The Warriors trailed for much of the opening half until efforts by Liam Marshall and Bevan French, who also had a hand in two second-half tries, before the interval handed the 2025 grand final runners-up a slender advantage at the break.
Eckersley's 43rd-minute try cemented Wigan's grip on proceedings before he added another and Jake Wardle made the points safe when he crossed 13 minutes from time.

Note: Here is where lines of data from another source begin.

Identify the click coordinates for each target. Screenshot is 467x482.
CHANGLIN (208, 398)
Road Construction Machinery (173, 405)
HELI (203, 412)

Castleford rallied late on, but they had too much to do.
After a weekend of surprise results, with champions Hull KR defeated, Wigan looked set to suffer the same fate when Liam Hood opened the scoring after 10 minutes.
It stayed 6-0 until the 34th minute when Marshall grabbed the first of five tries for the Warriors before French finished off a slick move to ensure the visitors were 10-6 up at halftime.
Matt Peet's men were in the ascendancy and Eckersley opened his account three minutes into the second half before he virtually wrapped up the points with a second score after 62 minutes.
It was followed by a try for Wardle, but the Tigers finished strongly after Wigan's Adam Keighran was sent to the sin bin, with Mikaele Ravalawa and George Lawler able to add consolation efforts in the final 11 minutes.
"For large parts defensively I thought we were very good against a team who certainly asked questions," Wigan chief Peet told the official club website.
"I liked our last plays and at times when we got going with the ball we were decent. We will get better."
Tigers boss Ryan Carr told BBC Radio Leeds: "If we ... didn't make the game of footy so hard on ourselves the scoreline would have been much closer coming into the last 20.
"They've (Wigan) been together a long time, they're well drilled and they know what they're doing.
"We knew we were in for a fight, but we were definitely up for it. We just didn't manage the game well at certain times."